Before you say anything, you have acknowledge the dire suffering of the people stuck in the city, overwhelming black and poor, victims of poverty and a passive daily racism that we gloss over with a lack of overt legal segregation and old-style lynchings. The events of this week accuse our society in many ways. One thing that has struck me is how we have structured a society absolutely devoid of mutualness that would lead to the construction of institutions to can serve people. We issue an evacuation warning, but there is never a thought given to providing buses and a place to stay for those who can’t afford it. We just issue the order and then you’re on your own. It never occurs to us in a collective way that we need to have a government to make sure everyone has the chance to evacuate. I don’t think New Orleans is different from any other city or jurisdiction. This week shows the limits of individualism taken as a principle for governing (or not-governing). Personal responsibility is not enough. A good society also needs mutual responsibility.

In light of this suffering, the trauma these people are living through today and the everyday neglect this crisis reveals, reflections on one’s personal loss in the New Orleans disaster are very self-indulgent. Sad to say, given the pain in the world, the very act of writing about art – ever - is self-indulgent. I do it anyway.

There are so many losses realized or feared in this flood, the aesthetic is one dimension. New Orleans has several fine museums, the Odgen Museum, the New Orleans Museum of Art, and Contemporary Arts Center. I had assumed the worst about the collections, that they had been flooded or were going to be covered in mold in abandoned un-air conditioned galleries, but what I’ve been able to glean from the internet is more encouraging. http://www.aam-us.org/aamlatest/news/HurricaneFirstReports.cfm It sounds like the Museum of Art is on a little hill and has a generator and staff; if they can hold out they may be OK. As I recall, the galleries in the Ogden were on the upper floors and from satellite maps I’m not sure the flooding was too bad right where the museum is. I suppose they have a generator and staff on site but who knows. I’ve seen nothing so far on the Contemporary Art Center in the warehouse district.

Even if the buildings and collections are OK for now, these venues are just like the people, you wonder if they will be able to come back after this all gets cleaned up. Assuming it is possible to get the buildings back on line, there’s still the possibility that the economic disruption of this storm could put some of the institutions out of business. Art organizations do not always have the most solid finances.

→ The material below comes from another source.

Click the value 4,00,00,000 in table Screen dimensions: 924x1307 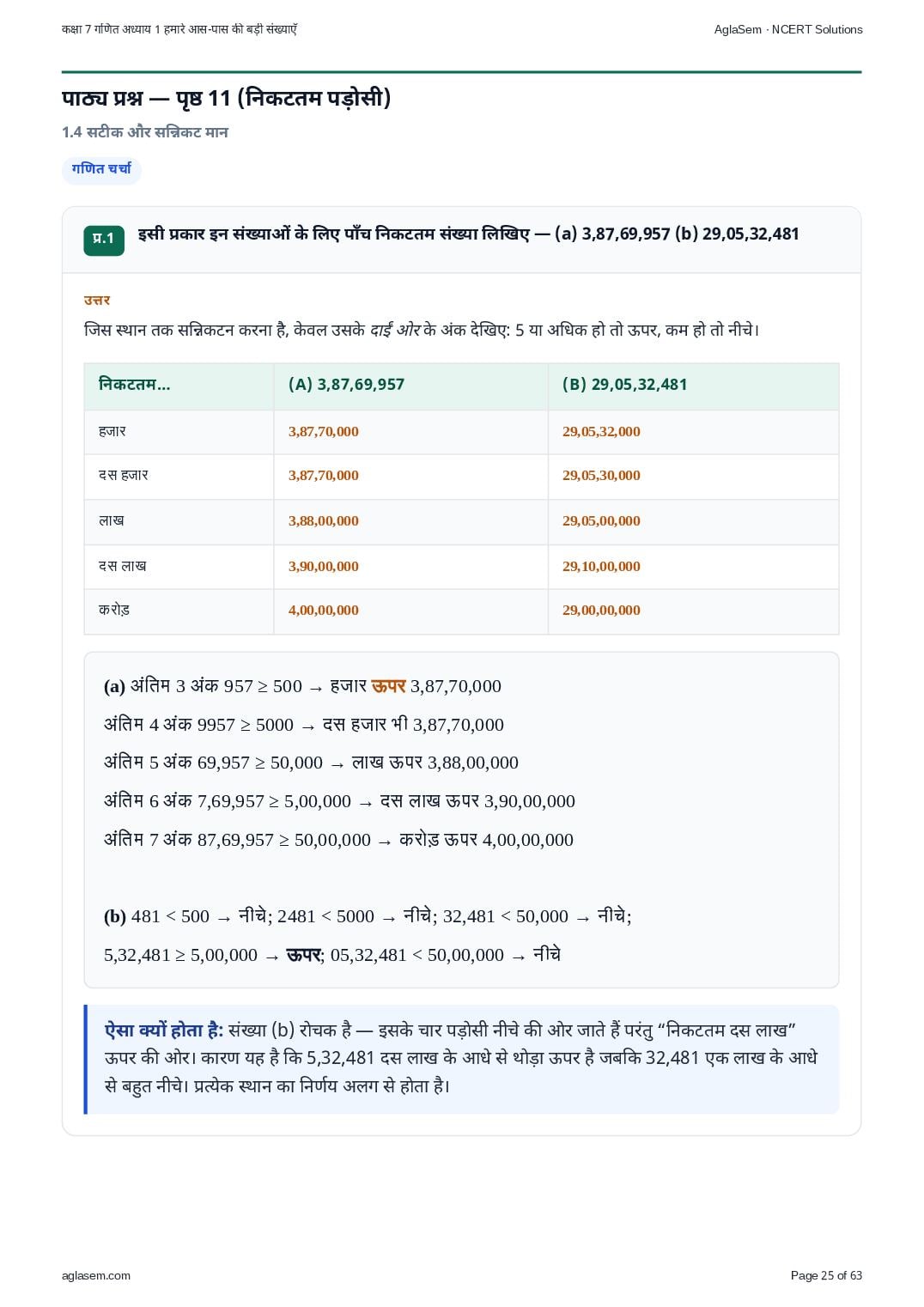pos(324,611)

The bigger issue comes down to whether the city can return to what it was before given the likely economic fallout. One time I walked into a gallery in the French Quarter and saw one of Richard Painter’s burnt wood paintings on the wall. It is always a pleasure to see a familiar artist like that out of the context I associate them with (in this case Zeitgeist gallery). It is hard to imagine that New Orleans surviving, the walkable city made up of all these living entities, galleries, cafes, and shops tucked together. Even if the buildings survive, I would think the businesses that make the city a living place would take a heavy hit from the sustained loss of commerce. It is the organic quality of businesses and people wanting to be together in a city that vitiate it, unlike the core of so many sunbelt cities.

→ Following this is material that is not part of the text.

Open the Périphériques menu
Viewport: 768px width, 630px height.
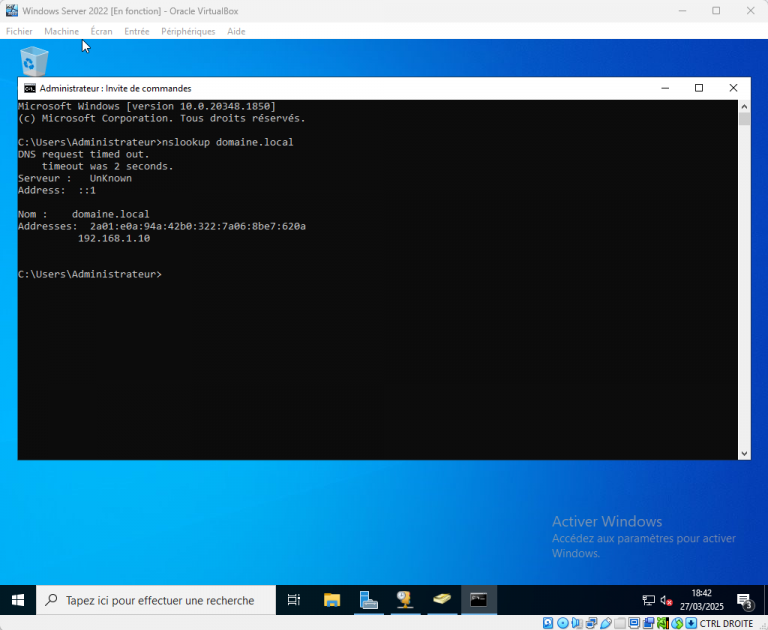coord(188,31)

The greatest potential aesthetic loss is the loss of the city itself, both the architecture and the way people lived in that architecture. Maybe the buildings in many parts of town are fine, and where buildings have been compromised they will be reconstructed as they are, like a European city after the war. That seems more likely in the upscale areas, but part of the pleasure of New Orleans are its stretches of neighborhoods built with a distinct vernacular architecture and urban rhythm. It all seems to go together to sustain traditions, like Mardi Gras and brass bands. Hard to see the money going into rebuilding all the neighborhoods as they are. And even if there is a desire to preserve the architecture of the most visible neighborhoods, will the money be available in an economy increasingly stressed from oil prices, competition, polarization of income, etc. If not, the rebuilding could end up with something not too different from any sunbelt city that has suffered the slow ravages of unchecked suburbanization and urban obsolescence. Another possibility I’ve heard is that redevelopment will be move forward in the most tourist-friendly way possible, resulting in a theme park. Times Square. The best defense against that will be the will of New Orleansites to get back to their city.

Right now the overwhelming sense my wife and I have is that the city just can’t get back to what it was, and that was something to which we both had become very attached. I hope we are wrong.